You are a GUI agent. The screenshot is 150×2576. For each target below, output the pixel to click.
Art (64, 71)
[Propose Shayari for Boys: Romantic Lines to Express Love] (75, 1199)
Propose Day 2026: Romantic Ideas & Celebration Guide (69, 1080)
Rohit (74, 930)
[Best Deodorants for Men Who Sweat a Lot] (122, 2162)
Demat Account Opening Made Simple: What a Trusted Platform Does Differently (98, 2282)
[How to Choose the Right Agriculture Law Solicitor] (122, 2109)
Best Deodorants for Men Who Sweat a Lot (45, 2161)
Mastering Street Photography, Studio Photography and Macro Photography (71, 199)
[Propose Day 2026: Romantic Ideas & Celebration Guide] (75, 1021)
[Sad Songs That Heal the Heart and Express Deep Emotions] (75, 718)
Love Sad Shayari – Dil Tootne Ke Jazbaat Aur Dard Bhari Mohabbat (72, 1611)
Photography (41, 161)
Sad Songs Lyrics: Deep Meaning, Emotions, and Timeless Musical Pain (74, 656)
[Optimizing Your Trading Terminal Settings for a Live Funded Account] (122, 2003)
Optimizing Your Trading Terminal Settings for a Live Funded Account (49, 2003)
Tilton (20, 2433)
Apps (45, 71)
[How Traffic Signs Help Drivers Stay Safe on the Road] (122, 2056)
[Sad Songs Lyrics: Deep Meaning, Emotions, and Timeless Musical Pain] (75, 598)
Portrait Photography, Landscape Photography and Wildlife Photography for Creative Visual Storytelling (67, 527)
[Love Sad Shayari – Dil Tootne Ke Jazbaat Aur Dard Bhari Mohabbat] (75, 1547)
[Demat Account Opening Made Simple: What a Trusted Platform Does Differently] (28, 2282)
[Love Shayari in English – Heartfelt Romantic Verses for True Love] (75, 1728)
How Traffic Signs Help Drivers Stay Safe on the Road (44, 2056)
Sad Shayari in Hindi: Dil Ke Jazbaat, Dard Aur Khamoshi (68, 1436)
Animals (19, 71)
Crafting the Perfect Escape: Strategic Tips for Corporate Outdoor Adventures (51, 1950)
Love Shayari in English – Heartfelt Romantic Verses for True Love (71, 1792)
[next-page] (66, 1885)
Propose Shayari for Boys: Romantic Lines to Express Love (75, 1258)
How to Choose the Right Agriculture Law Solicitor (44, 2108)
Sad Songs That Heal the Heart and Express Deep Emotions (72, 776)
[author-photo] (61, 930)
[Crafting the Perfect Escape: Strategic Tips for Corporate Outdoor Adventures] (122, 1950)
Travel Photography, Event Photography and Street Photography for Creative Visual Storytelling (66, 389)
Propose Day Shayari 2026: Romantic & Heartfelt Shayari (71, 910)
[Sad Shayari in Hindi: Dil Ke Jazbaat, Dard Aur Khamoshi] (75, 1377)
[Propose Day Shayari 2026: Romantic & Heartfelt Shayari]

#### [What is required]
For every line of the records above that holds the word "Khamoshi", count one, and state the total only.

#### [Answer space]
2